Brief
After finding the line that contains "Open the Sanctuary menu", reproduce it and each line below it through the end of the listing, exactly, with nothing added.

The input
=======
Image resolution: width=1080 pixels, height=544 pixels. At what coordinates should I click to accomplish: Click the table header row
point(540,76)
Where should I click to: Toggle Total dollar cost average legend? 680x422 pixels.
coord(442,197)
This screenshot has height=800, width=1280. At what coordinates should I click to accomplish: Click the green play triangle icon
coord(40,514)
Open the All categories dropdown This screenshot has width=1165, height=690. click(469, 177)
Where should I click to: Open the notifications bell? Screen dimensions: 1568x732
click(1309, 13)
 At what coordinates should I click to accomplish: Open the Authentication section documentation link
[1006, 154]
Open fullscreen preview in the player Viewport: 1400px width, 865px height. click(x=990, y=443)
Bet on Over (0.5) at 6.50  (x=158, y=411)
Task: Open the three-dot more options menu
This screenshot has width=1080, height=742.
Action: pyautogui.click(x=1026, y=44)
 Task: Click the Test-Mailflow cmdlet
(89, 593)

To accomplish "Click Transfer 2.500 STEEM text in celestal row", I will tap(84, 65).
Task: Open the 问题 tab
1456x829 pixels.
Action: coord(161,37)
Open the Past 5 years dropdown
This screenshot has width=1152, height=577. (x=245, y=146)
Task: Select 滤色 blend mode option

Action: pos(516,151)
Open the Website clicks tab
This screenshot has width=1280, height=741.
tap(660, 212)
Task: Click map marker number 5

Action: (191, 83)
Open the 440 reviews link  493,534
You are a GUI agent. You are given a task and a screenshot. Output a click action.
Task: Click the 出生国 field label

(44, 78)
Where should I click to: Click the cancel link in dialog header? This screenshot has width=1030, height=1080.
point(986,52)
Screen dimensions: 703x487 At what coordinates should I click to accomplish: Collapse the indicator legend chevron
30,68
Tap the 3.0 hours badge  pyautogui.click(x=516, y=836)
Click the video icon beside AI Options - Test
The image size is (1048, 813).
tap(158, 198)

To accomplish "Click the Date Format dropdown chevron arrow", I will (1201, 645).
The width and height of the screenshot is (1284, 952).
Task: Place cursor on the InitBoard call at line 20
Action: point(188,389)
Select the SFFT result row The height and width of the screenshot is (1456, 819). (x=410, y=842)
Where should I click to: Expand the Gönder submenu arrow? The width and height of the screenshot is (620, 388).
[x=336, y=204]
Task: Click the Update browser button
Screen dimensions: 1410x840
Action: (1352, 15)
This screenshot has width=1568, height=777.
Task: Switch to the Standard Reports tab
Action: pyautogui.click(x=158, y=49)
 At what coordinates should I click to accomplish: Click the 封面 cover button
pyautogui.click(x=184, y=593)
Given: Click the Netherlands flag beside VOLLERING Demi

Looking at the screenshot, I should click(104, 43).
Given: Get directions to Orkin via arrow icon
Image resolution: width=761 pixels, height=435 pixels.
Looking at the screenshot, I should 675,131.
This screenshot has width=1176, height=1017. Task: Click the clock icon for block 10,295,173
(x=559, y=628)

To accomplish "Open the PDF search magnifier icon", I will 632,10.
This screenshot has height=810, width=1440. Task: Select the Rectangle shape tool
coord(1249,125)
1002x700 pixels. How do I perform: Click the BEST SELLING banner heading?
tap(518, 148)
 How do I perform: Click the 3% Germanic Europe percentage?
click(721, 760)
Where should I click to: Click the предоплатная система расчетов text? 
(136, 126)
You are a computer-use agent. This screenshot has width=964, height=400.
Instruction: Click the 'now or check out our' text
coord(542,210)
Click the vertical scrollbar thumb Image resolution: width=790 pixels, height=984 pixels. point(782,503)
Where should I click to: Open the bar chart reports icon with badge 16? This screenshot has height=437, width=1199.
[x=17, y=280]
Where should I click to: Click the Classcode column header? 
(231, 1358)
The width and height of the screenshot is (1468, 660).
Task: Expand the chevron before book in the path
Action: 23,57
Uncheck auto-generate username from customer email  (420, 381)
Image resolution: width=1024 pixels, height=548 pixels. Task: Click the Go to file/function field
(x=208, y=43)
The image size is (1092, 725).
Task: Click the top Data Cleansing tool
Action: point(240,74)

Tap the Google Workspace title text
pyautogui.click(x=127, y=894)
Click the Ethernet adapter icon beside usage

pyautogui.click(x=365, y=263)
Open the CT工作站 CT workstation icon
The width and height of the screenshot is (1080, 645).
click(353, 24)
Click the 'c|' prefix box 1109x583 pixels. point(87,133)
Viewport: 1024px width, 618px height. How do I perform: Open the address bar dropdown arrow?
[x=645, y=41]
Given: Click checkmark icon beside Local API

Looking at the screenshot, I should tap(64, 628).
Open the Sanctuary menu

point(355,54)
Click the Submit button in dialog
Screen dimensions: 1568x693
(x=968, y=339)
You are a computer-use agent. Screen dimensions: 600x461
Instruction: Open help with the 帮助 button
=======
Answer section
Open the Sanctuary menu

point(355,54)
Click the Submit button in dialog
Screen dimensions: 1568x693
(x=968, y=339)
You are a computer-use agent. Screen dimensions: 600x461
Instruction: Open help with the 帮助 button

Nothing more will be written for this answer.